#### [PROMPT]
Write out every entry once more, character for character.

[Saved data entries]
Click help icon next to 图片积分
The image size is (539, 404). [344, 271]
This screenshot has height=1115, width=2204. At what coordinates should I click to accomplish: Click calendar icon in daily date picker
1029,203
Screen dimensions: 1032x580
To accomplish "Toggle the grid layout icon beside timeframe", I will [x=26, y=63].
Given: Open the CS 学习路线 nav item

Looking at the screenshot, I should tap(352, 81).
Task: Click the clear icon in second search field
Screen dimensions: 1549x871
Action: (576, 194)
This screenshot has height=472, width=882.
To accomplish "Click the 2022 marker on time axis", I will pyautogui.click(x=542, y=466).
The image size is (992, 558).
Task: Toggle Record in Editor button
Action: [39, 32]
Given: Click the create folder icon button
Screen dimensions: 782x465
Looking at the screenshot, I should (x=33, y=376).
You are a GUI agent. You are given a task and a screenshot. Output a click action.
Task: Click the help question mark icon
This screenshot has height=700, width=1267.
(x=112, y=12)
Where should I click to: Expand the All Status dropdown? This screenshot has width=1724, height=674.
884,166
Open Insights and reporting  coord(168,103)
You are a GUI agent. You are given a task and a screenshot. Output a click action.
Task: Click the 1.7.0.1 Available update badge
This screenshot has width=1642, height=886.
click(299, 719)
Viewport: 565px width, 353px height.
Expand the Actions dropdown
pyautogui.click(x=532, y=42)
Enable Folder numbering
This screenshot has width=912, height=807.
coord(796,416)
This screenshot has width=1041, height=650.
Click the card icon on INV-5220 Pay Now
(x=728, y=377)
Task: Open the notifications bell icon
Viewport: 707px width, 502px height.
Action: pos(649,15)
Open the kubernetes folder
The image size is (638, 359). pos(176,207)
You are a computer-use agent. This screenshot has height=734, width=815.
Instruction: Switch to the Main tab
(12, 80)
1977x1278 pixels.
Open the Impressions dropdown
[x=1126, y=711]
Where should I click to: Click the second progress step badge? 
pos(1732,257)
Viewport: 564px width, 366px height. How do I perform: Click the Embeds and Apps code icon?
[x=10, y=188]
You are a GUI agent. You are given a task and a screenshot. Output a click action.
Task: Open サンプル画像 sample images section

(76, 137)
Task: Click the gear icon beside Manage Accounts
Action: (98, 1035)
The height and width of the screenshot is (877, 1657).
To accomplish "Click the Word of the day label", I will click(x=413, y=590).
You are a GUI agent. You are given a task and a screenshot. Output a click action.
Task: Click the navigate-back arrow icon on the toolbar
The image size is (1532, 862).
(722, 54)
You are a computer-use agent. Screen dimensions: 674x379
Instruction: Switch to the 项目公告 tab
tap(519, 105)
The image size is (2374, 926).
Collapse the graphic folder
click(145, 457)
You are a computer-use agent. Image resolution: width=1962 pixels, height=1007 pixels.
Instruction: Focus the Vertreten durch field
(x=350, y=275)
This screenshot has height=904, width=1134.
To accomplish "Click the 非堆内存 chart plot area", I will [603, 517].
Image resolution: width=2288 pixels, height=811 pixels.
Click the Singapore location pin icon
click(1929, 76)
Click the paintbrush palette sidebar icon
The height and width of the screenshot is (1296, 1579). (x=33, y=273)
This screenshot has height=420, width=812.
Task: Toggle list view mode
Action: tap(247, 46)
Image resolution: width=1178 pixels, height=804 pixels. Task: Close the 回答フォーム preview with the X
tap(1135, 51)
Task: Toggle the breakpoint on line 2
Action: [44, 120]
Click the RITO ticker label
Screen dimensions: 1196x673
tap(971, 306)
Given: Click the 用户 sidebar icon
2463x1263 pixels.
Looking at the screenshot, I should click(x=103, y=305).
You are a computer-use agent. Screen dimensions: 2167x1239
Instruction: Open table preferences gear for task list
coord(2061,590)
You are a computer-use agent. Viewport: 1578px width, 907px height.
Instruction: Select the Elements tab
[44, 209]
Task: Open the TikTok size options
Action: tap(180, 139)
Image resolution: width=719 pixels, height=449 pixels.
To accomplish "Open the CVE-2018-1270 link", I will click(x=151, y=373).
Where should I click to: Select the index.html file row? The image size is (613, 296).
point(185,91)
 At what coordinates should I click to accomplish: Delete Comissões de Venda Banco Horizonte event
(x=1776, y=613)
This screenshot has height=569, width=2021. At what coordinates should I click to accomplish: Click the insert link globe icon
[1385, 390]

#### [WORKED SOLUTION]
Click help icon next to 图片积分
The image size is (539, 404). [344, 271]
This screenshot has height=1115, width=2204. At what coordinates should I click to accomplish: Click calendar icon in daily date picker
1029,203
Screen dimensions: 1032x580
To accomplish "Toggle the grid layout icon beside timeframe", I will [x=26, y=63].
Given: Open the CS 学习路线 nav item

Looking at the screenshot, I should tap(352, 81).
Task: Click the clear icon in second search field
Screen dimensions: 1549x871
Action: (576, 194)
This screenshot has height=472, width=882.
To accomplish "Click the 2022 marker on time axis", I will pyautogui.click(x=542, y=466).
The image size is (992, 558).
Task: Toggle Record in Editor button
Action: [39, 32]
Given: Click the create folder icon button
Screen dimensions: 782x465
Looking at the screenshot, I should (x=33, y=376).
You are a GUI agent. You are given a task and a screenshot. Output a click action.
Task: Click the help question mark icon
This screenshot has height=700, width=1267.
(x=112, y=12)
Where should I click to: Expand the All Status dropdown? This screenshot has width=1724, height=674.
884,166
Open Insights and reporting  coord(168,103)
You are a GUI agent. You are given a task and a screenshot. Output a click action.
Task: Click the 1.7.0.1 Available update badge
This screenshot has width=1642, height=886.
click(299, 719)
Viewport: 565px width, 353px height.
Expand the Actions dropdown
pyautogui.click(x=532, y=42)
Enable Folder numbering
This screenshot has width=912, height=807.
coord(796,416)
This screenshot has width=1041, height=650.
Click the card icon on INV-5220 Pay Now
(x=728, y=377)
Task: Open the notifications bell icon
Viewport: 707px width, 502px height.
Action: pos(649,15)
Open the kubernetes folder
The image size is (638, 359). pos(176,207)
You are a computer-use agent. This screenshot has height=734, width=815.
Instruction: Switch to the Main tab
(12, 80)
1977x1278 pixels.
Open the Impressions dropdown
[x=1126, y=711]
Where should I click to: Click the second progress step badge? 
pos(1732,257)
Viewport: 564px width, 366px height. How do I perform: Click the Embeds and Apps code icon?
[x=10, y=188]
You are a GUI agent. You are given a task and a screenshot. Output a click action.
Task: Open サンプル画像 sample images section

(76, 137)
Task: Click the gear icon beside Manage Accounts
Action: (98, 1035)
The height and width of the screenshot is (877, 1657).
To accomplish "Click the Word of the day label", I will click(x=413, y=590).
You are a GUI agent. You are given a task and a screenshot. Output a click action.
Task: Click the navigate-back arrow icon on the toolbar
The image size is (1532, 862).
(722, 54)
You are a computer-use agent. Screen dimensions: 674x379
Instruction: Switch to the 项目公告 tab
tap(519, 105)
The image size is (2374, 926).
Collapse the graphic folder
click(145, 457)
You are a computer-use agent. Image resolution: width=1962 pixels, height=1007 pixels.
Instruction: Focus the Vertreten durch field
(x=350, y=275)
This screenshot has height=904, width=1134.
To accomplish "Click the 非堆内存 chart plot area", I will [603, 517].
Image resolution: width=2288 pixels, height=811 pixels.
Click the Singapore location pin icon
click(1929, 76)
Click the paintbrush palette sidebar icon
The height and width of the screenshot is (1296, 1579). (x=33, y=273)
This screenshot has height=420, width=812.
Task: Toggle list view mode
Action: tap(247, 46)
Image resolution: width=1178 pixels, height=804 pixels. Task: Close the 回答フォーム preview with the X
tap(1135, 51)
Task: Toggle the breakpoint on line 2
Action: [44, 120]
Click the RITO ticker label
Screen dimensions: 1196x673
tap(971, 306)
Given: Click the 用户 sidebar icon
2463x1263 pixels.
Looking at the screenshot, I should click(x=103, y=305).
You are a computer-use agent. Screen dimensions: 2167x1239
Instruction: Open table preferences gear for task list
coord(2061,590)
You are a computer-use agent. Viewport: 1578px width, 907px height.
Instruction: Select the Elements tab
[44, 209]
Task: Open the TikTok size options
Action: tap(180, 139)
Image resolution: width=719 pixels, height=449 pixels.
To accomplish "Open the CVE-2018-1270 link", I will click(x=151, y=373).
Where should I click to: Select the index.html file row? The image size is (613, 296).
point(185,91)
 At what coordinates should I click to accomplish: Delete Comissões de Venda Banco Horizonte event
(x=1776, y=613)
This screenshot has height=569, width=2021. At what coordinates should I click to accomplish: Click the insert link globe icon
[1385, 390]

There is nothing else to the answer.